■ Records for the task

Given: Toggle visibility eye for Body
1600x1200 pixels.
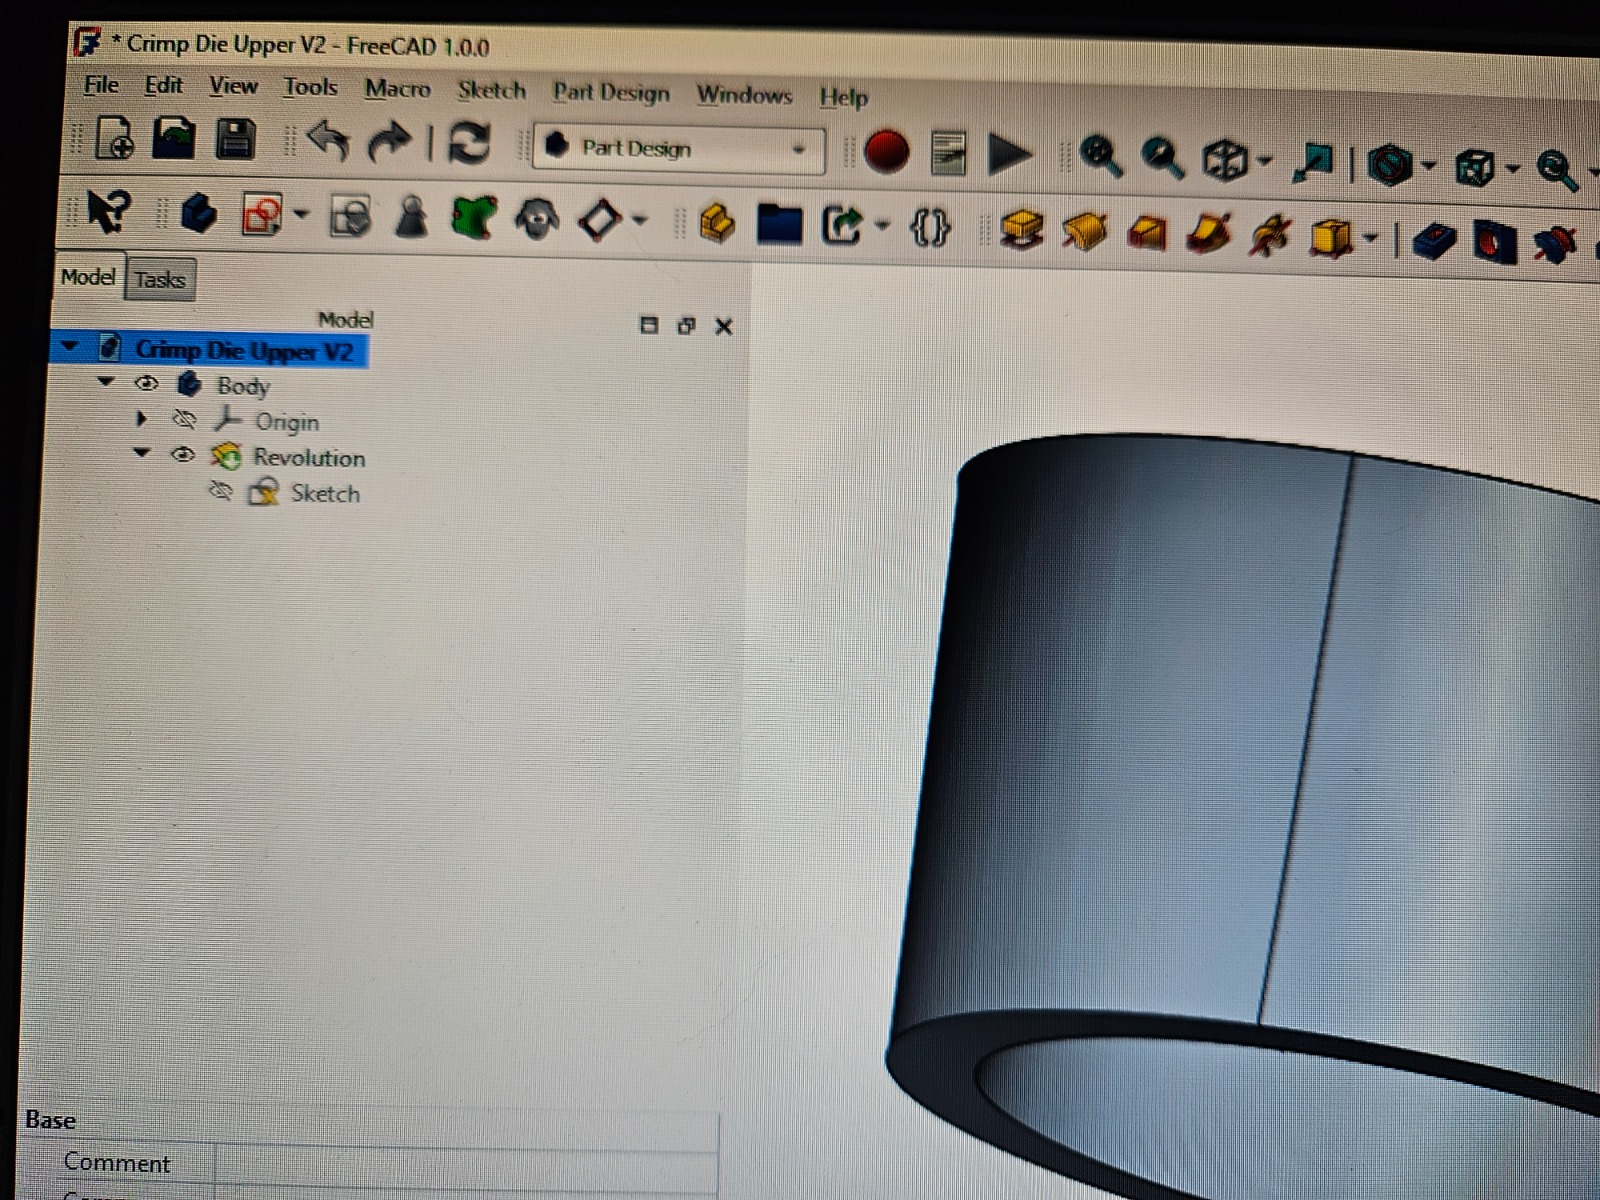Looking at the screenshot, I should click(147, 384).
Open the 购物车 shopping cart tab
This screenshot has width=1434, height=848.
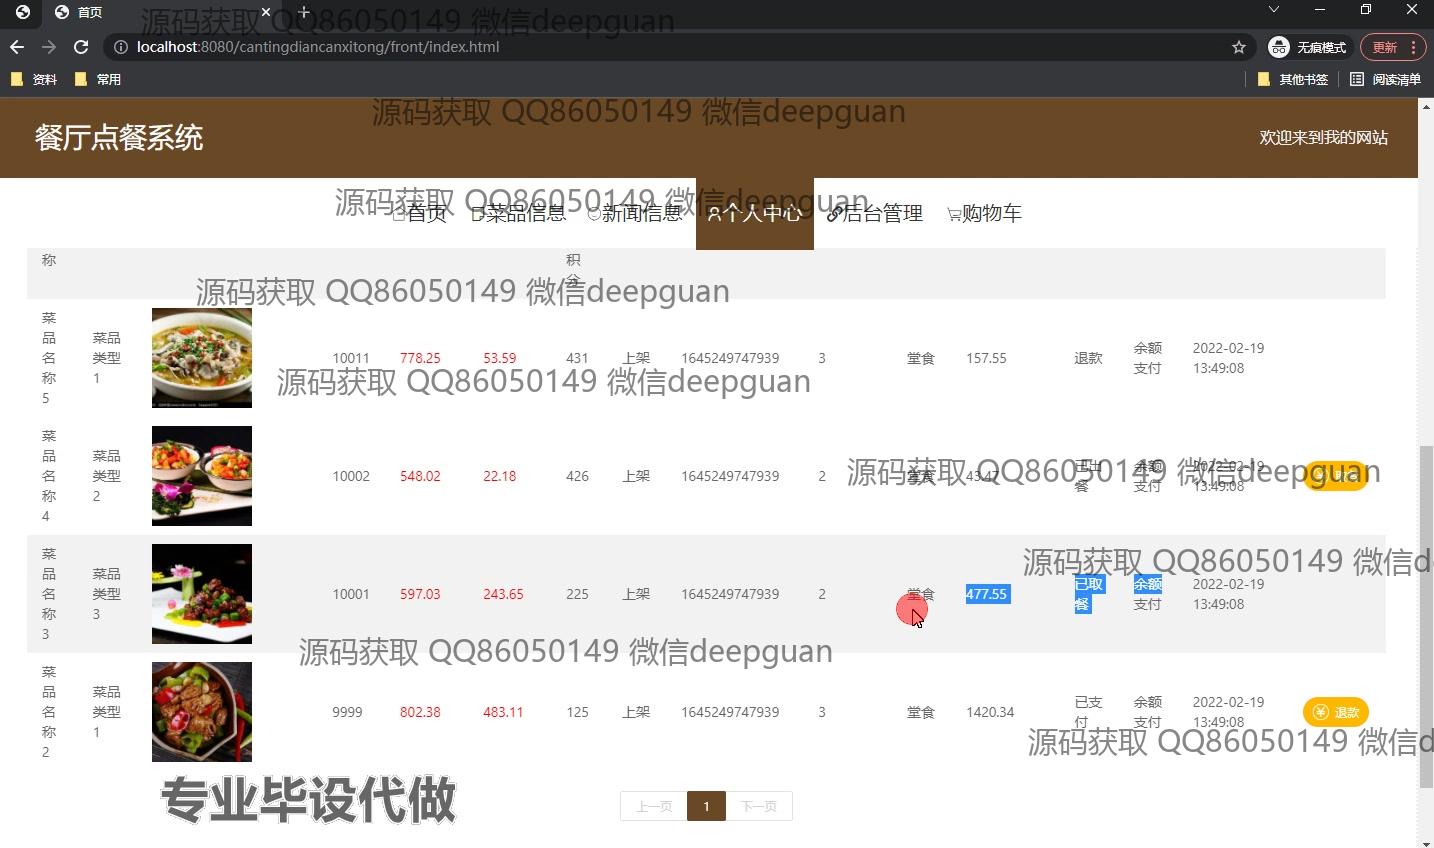tap(984, 213)
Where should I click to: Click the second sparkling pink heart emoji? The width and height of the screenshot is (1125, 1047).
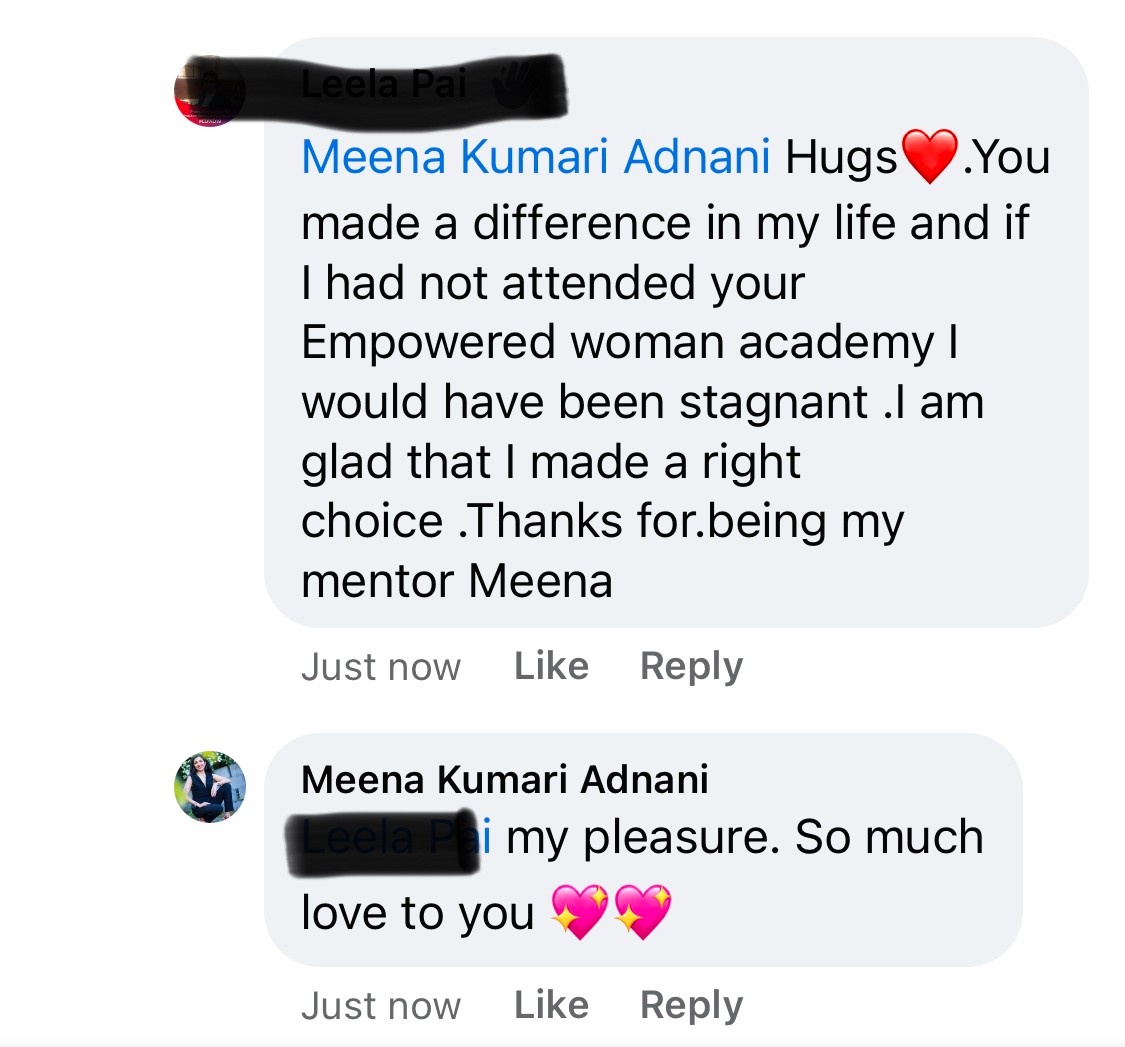642,913
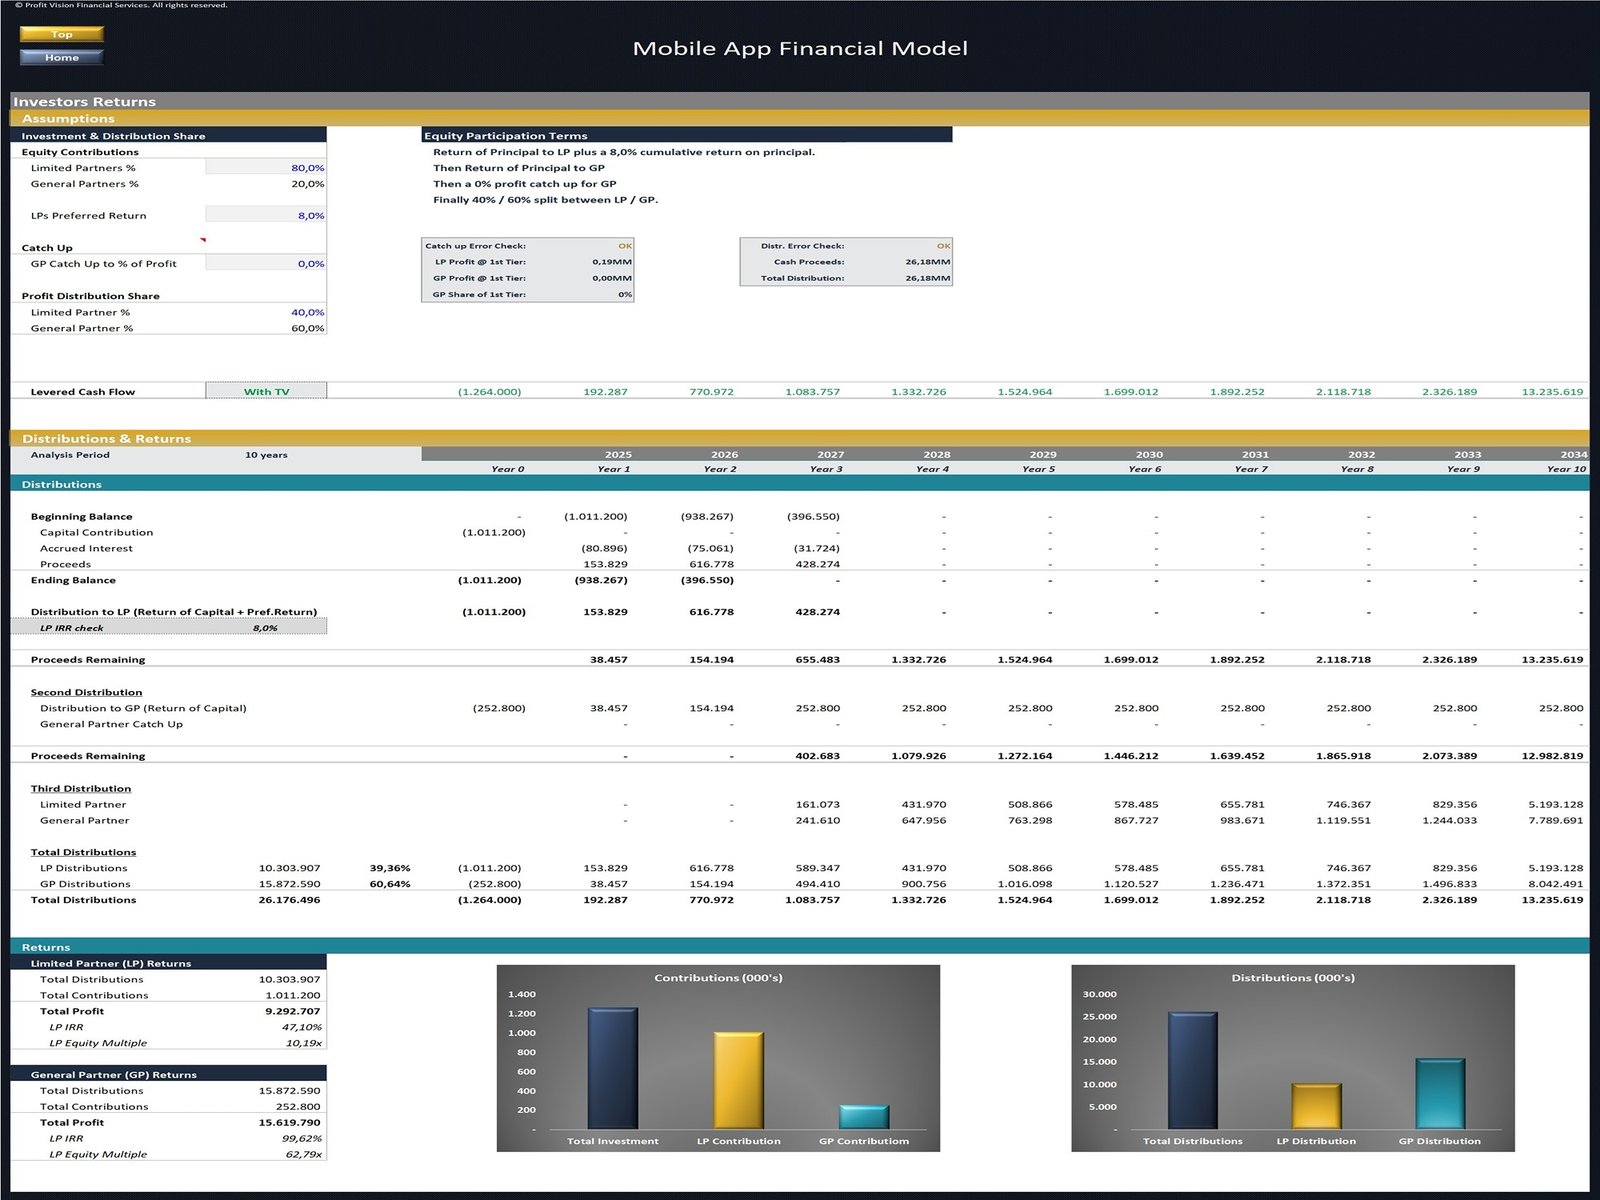The height and width of the screenshot is (1200, 1600).
Task: Click the Distr. Error Check OK cell
Action: click(943, 246)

■ Exercise instructions
Reproduce the listing exactly. Leave its pictures out.

■ Output below
Given: Toggle visibility eye for Body
1600x1200 pixels.
Looking at the screenshot, I should click(147, 384).
Open the 购物车 shopping cart tab
This screenshot has width=1434, height=848.
tap(984, 213)
Where should I click to: Click the second sparkling pink heart emoji? The width and height of the screenshot is (1125, 1047).
642,913
The height and width of the screenshot is (1200, 1600).
Task: Click the Distr. Error Check OK cell
Action: click(943, 246)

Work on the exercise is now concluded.